Шрифт:
Интервал:
Закладка:
– Почему бы и нет? – сказал он. – Предложение хорошее. Давайте отобедаем.
Вслед за полковником Лев поднялся на третий этаж тюремного здания и вошел в кабинет начальника СИЗО. В комнате отдыха, соседней с кабинетом, уже был накрыт стол, уставленный закусками. Бросив на него взгляд, Лев ощутил подъем аппетита. Тут были и икра, и селедка с луком, и запотевший графинчик, обложенный льдом. В комнате витали соблазнительные запахи.

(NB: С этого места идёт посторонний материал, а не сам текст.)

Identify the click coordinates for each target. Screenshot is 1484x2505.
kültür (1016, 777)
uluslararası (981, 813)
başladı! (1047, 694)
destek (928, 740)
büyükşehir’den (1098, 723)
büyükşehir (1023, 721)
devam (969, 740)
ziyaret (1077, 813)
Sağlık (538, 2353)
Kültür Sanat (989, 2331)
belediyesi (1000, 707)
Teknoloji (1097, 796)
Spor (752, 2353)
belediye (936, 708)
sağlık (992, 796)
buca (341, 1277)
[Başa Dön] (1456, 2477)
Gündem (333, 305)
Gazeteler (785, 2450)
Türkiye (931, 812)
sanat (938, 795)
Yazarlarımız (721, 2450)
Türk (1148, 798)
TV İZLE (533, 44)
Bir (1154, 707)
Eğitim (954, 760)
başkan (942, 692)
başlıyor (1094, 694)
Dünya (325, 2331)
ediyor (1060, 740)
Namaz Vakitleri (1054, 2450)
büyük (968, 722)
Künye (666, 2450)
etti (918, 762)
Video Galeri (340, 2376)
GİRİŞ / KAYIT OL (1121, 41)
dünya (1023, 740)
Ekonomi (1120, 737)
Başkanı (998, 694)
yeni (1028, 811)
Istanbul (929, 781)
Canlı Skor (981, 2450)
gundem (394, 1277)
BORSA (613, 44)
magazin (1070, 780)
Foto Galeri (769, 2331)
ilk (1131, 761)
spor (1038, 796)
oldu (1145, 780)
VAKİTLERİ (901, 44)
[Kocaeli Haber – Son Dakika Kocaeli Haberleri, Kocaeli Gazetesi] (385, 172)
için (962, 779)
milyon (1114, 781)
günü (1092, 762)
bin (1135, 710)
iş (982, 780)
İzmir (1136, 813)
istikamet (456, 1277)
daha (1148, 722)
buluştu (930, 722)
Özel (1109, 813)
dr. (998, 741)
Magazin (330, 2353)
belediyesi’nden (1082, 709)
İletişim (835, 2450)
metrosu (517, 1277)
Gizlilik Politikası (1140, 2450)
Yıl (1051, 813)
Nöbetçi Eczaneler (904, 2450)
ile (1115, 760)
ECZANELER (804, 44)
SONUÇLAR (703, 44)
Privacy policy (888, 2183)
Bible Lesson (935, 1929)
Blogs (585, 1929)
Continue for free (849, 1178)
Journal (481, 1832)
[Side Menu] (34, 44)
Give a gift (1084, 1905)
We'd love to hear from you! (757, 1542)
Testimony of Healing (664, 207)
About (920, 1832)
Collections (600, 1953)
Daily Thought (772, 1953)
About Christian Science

– Садитесь, Лев Иванович, устраивайтесь поудобнее, – пригласил его начальник СИЗО. – Вот нам сейчас борща нальют… Вы не против борща? Хорошо, что не против. Кстати, заключенным сегодня на обед тоже давали борщ. Не стану вас обманывать, утверждать, что борщ у них в тарелках был такой же, как у нас с вами. Нет, там он не такой наваристый, но вполне съедобный. Вон, на соседнем столе кастрюлька как раз с борщом из общей столовой. Если хотите, можете попробовать. И второе там есть – гречневая каша с мясом. Вот, гляньте. – Сачко подошел к столу, открыл крышку одной кастрюльки, другой. Судя по запаху и виду, пища заключенных была вполне съедобной. – У меня в изоляторе люди получают вполне здоровое питание, – резюмировал он. – Все нормы соблюдаются.
– Однако вы решили кормить гостя не пищей с общего стола, а специально приготовленной, – заметил Гуров.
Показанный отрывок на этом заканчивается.